GNL Québec, c’est quoi?

Derrière GNL Québec, on trouve trois projets d’infrastructures initiés par Énergie Saguenay :

    • Tout d’abord, un « pipeline » pour transporter au Québec du gaz naturel provenant de l’Ouest. Raccordés dans le Nord-Est ontarien, ce sont 780 km de gazoduc qui vont traverser le Québec pour déboucher à Saguenay;

 

    • Ensuite, l’installation d’une usine de liquéfaction du gaz naturel à Saguenay, qui serait en service durant 25 à 50 ans.
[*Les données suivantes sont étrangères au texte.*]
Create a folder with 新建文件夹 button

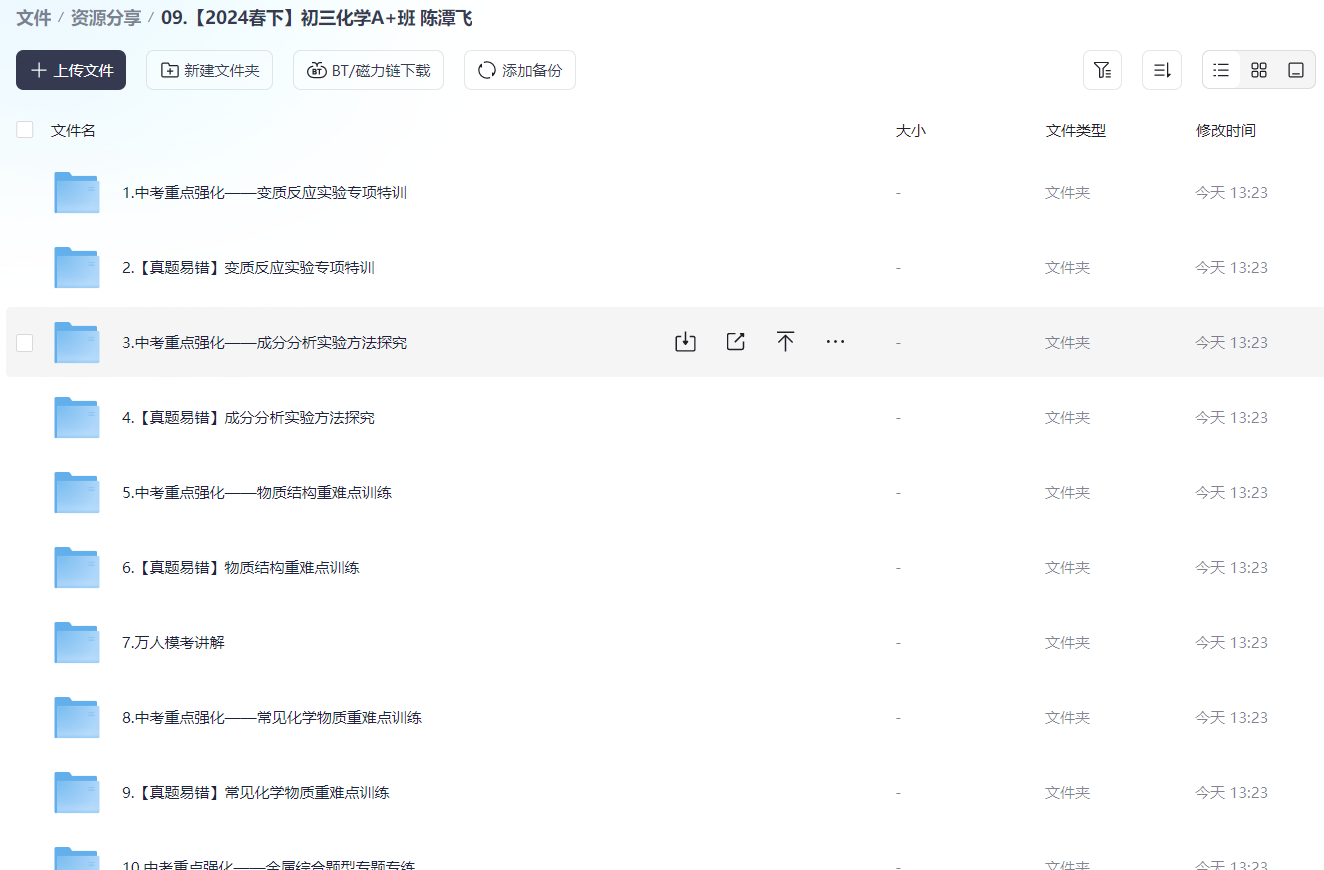pyautogui.click(x=209, y=70)
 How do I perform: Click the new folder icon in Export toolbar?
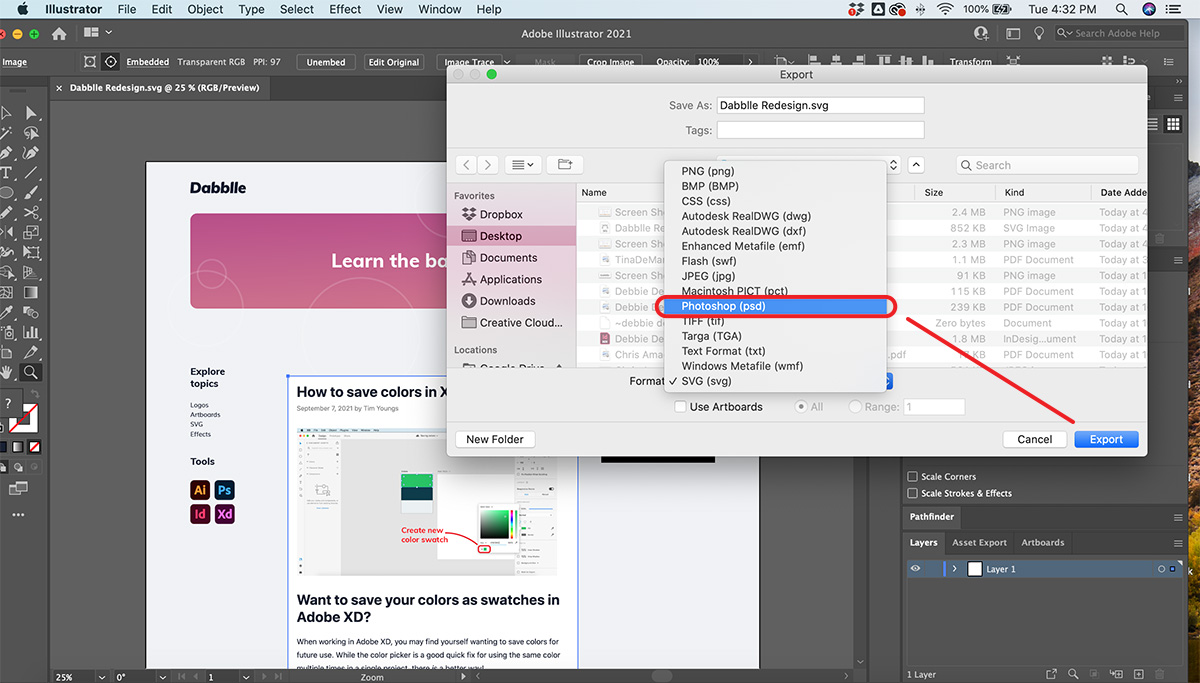pos(565,165)
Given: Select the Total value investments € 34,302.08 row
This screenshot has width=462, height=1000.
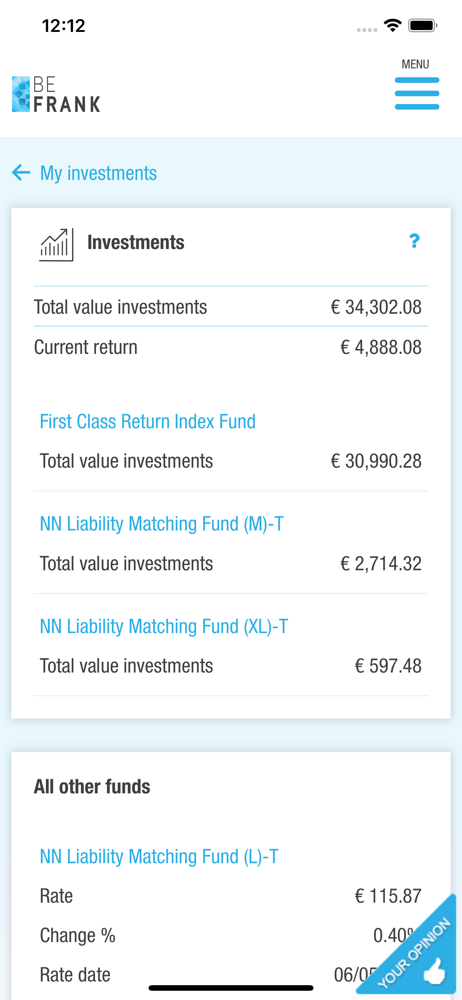Looking at the screenshot, I should (x=230, y=307).
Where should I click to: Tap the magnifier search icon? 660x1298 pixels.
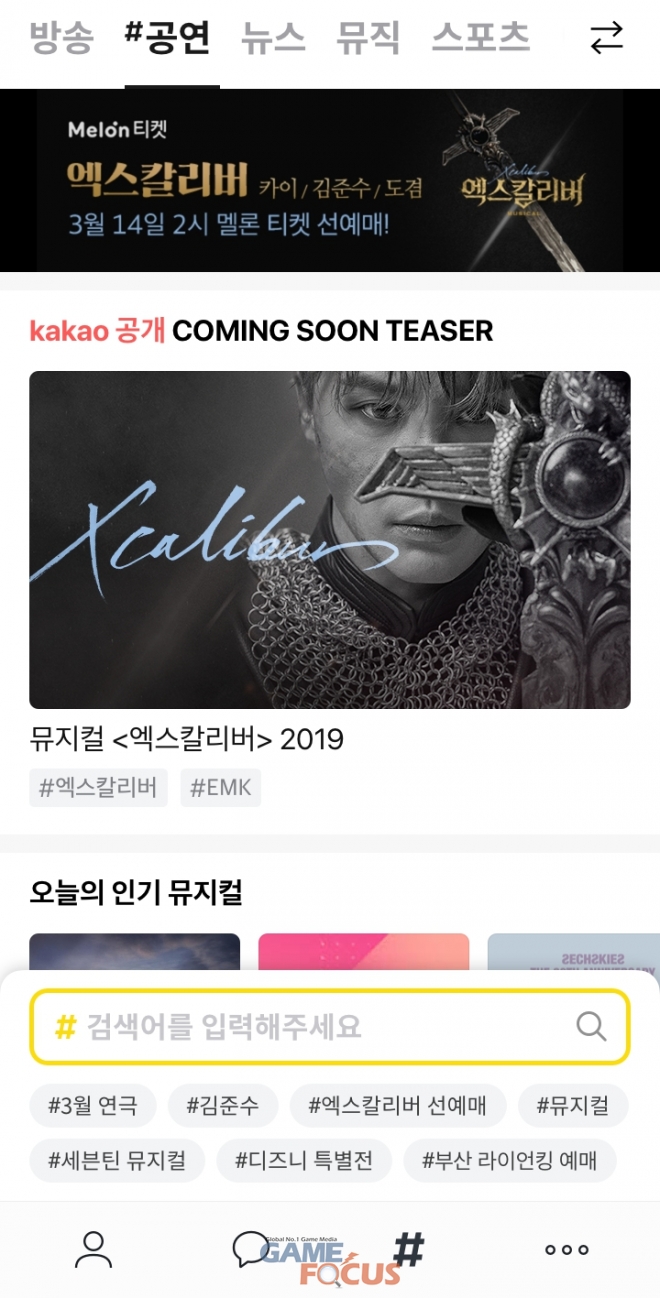click(592, 1026)
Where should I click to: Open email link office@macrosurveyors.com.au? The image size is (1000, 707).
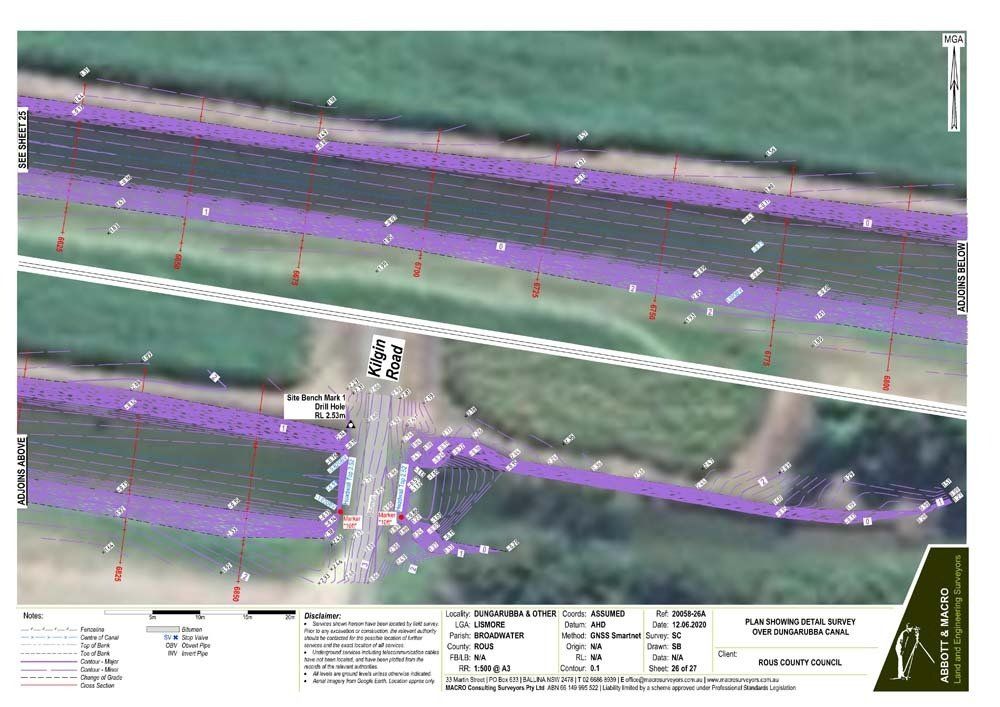662,679
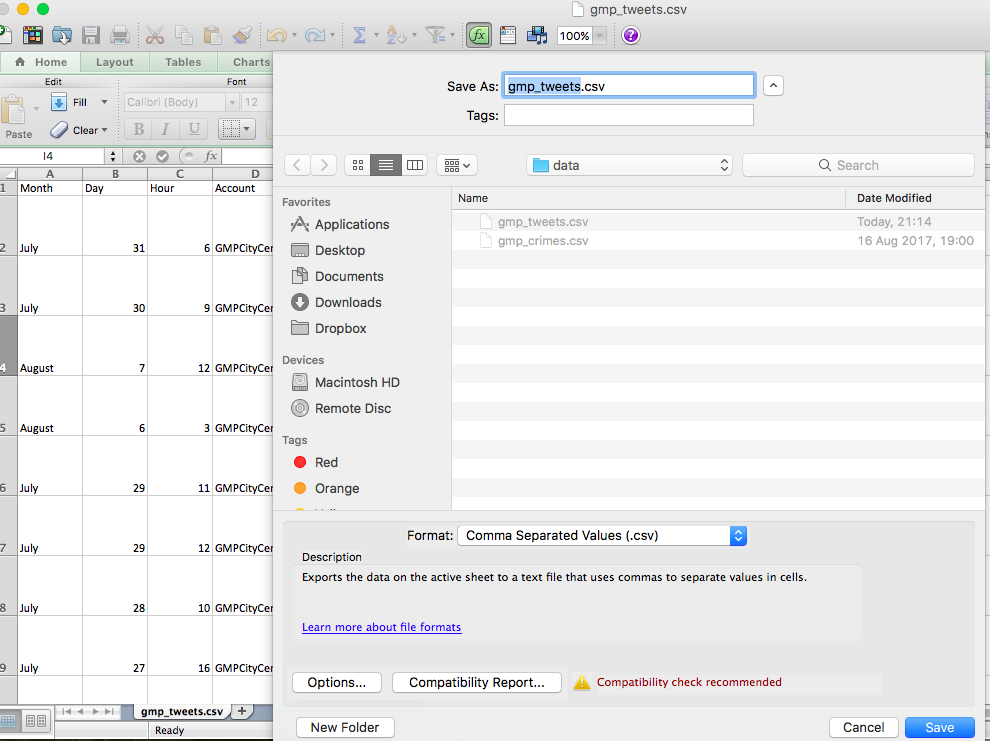Screen dimensions: 990x741
Task: Click the AutoSum sigma icon
Action: point(359,36)
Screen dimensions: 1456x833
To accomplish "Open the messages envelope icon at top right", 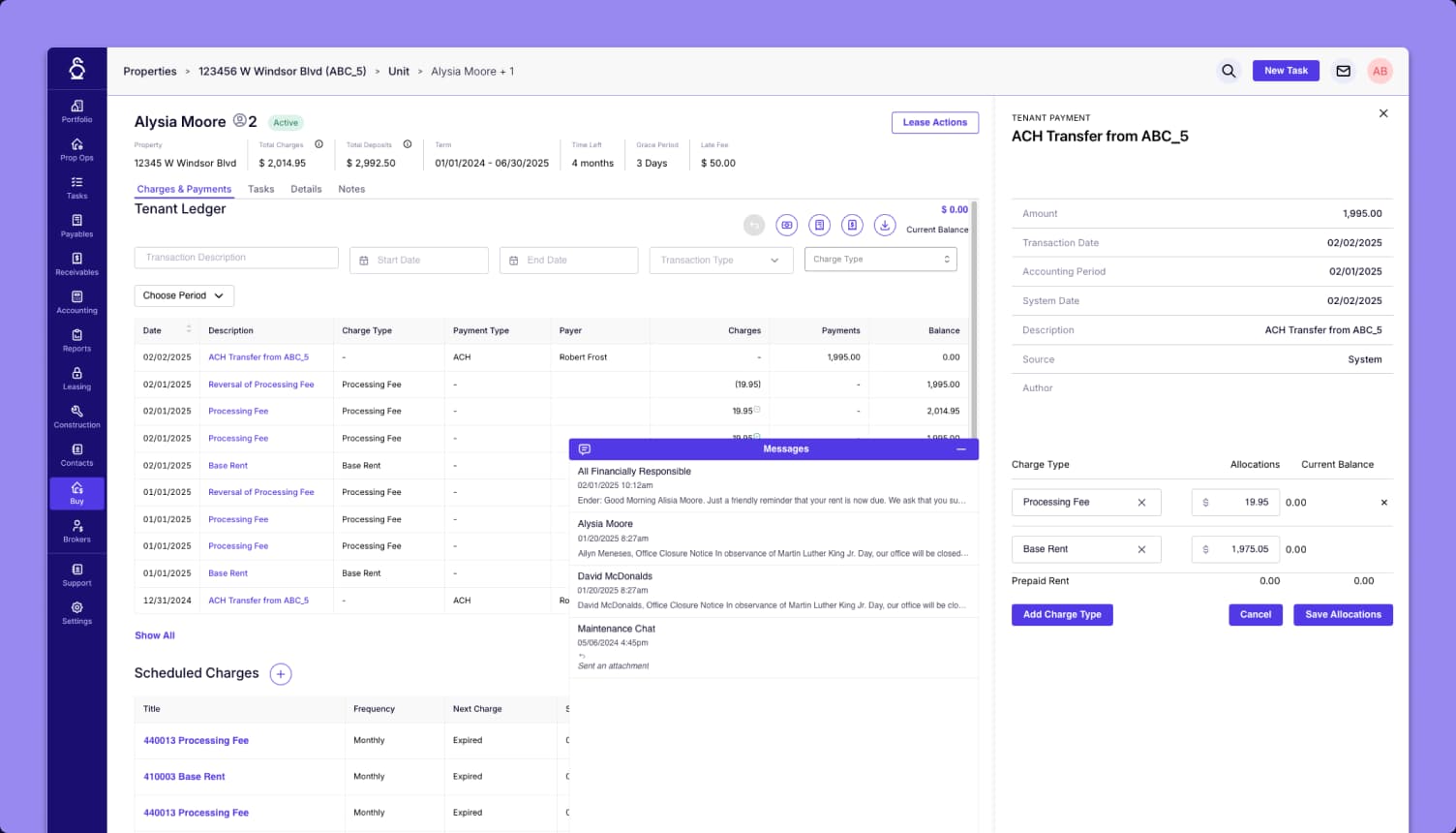I will [x=1343, y=71].
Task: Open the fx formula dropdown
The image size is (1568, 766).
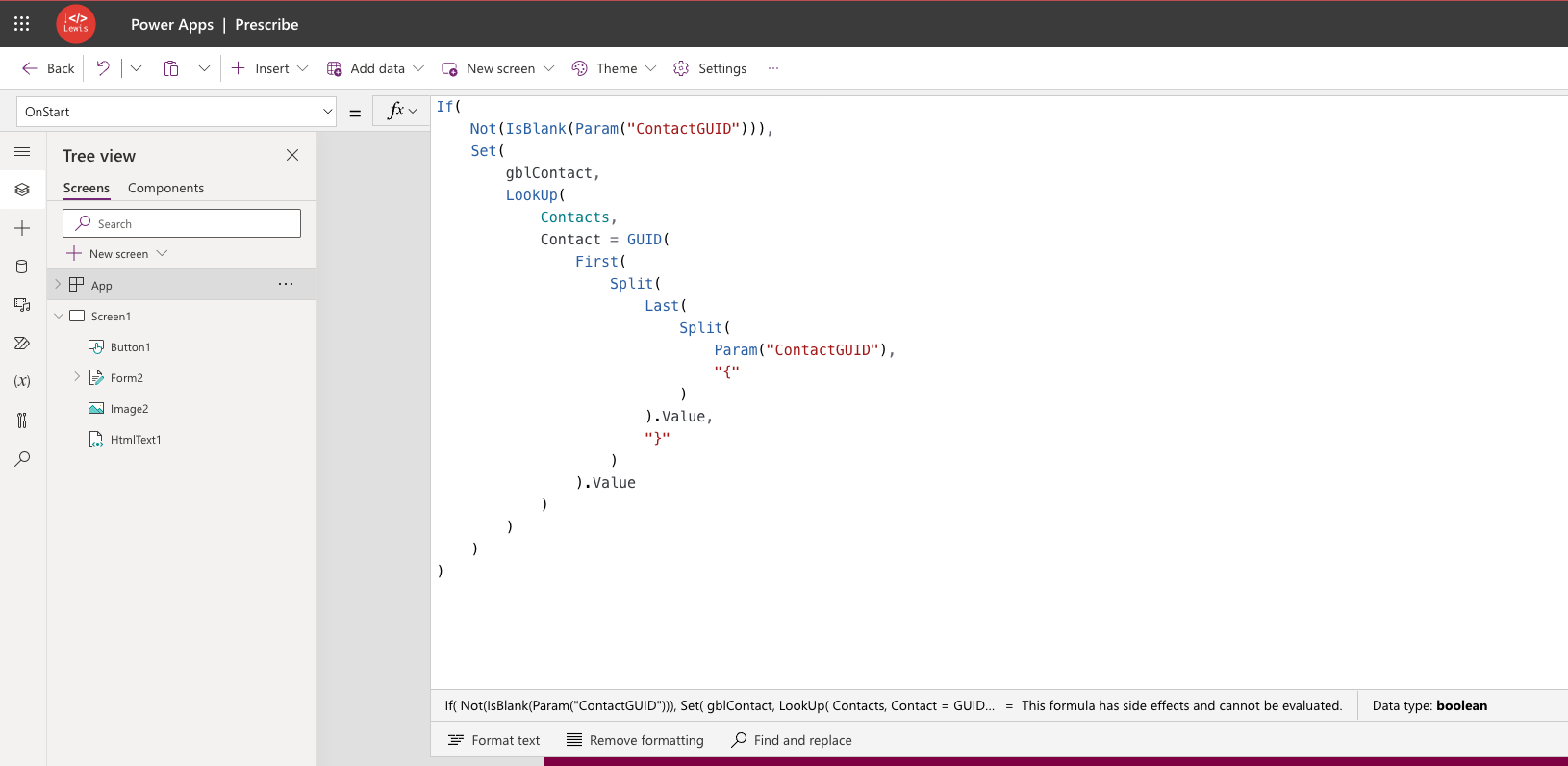Action: click(401, 111)
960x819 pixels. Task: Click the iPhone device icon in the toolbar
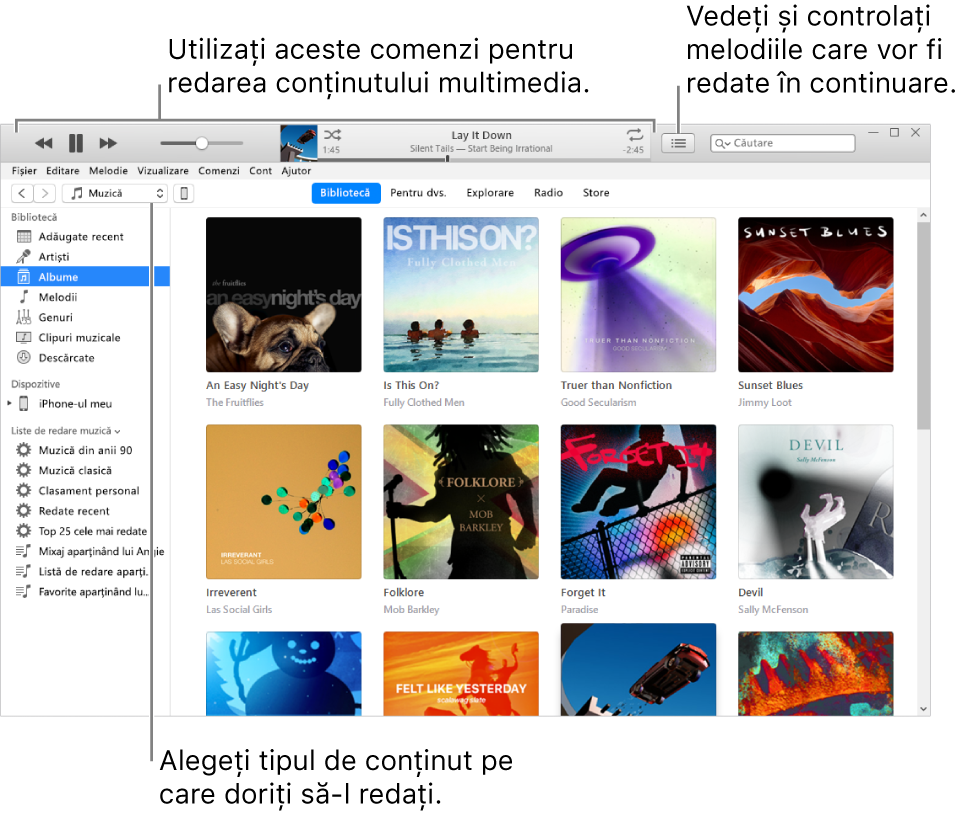(183, 193)
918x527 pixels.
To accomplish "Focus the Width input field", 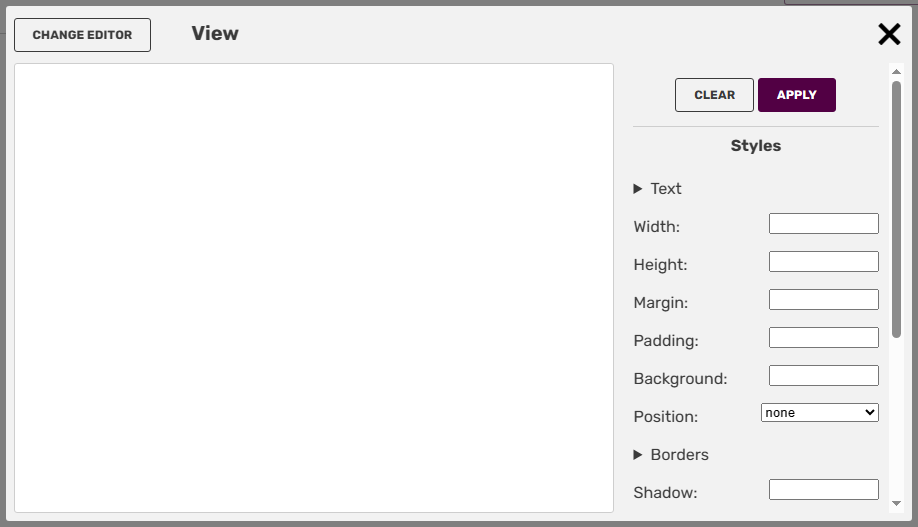I will 823,224.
Elle aurait une capacité de production de gaz naturel liquéfié (GNL) estimée à 11 millions de tonnes par année;

 

  • Finalement, des installations portuaires pour exporter le gaz naturel liquéfié par voies maritimes, principalement vers l’Europe et l’Asie.

Bien que le projet, en lui-même, comprend uniquement des activités de transport par gazoduc et de liquéfaction, il aura des conséquences environnementales importantes. Ces dernières seront également causées par l’extraction du gaz naturel (provenant de l’Alberta et de la Colombie-Britannique), son transport maritime, ainsi que par sa contribution à la dépendance structurelle aux énergies fossiles dans notre vie de tous les jours. 

Parmi ces conséquences, on peut citer l’utilisation de la fracturation hydraulique pour l’extraction du gaz naturel et les risques qu’elle présente pour la qualité de l’eau et la stabilité des sols; sans oublier les fuites de gaz tout au long du processus. Il faut ajouter à cela, entre autres, la dépense d’électricité qui sera destinée à la liquéfaction du gaz naturel ainsi que la fréquence de passage des méthaniers qui menacera la biodiversité du fleuve, telle que les bélugas (espèce en voie de disparition et en déclin). Ainsi, GNL Québec aura des conséquences environnementales importantes au Québec, mais également à l’extérieur, ce qui demande d’adopter une perspective réellement macro-écologique.

Un rapport accablant

Le Bureau d’audiences publiques en environnement (BAPE) a tout récemment publié son rapport sur le sujet. L’ampleur de la participation citoyenne et le nombre record (2 580) de mémoires déposés avaient débouché sur une prolongation du mandat de la commission d’enquête. Cette dernière s’est concentrée sur le « Projet de construction d’un complexe de liquéfaction de gaz naturel à Saguenay » et n’évalue ni le projet de gazoduc ni la nouvelle ligne électrique à mettre en place afin d’alimenter l’usine de liquéfaction. Pourtant, le rapport du BAPE contient de nombreuses conclusions très défavorables à la réalisation de GNL Québec.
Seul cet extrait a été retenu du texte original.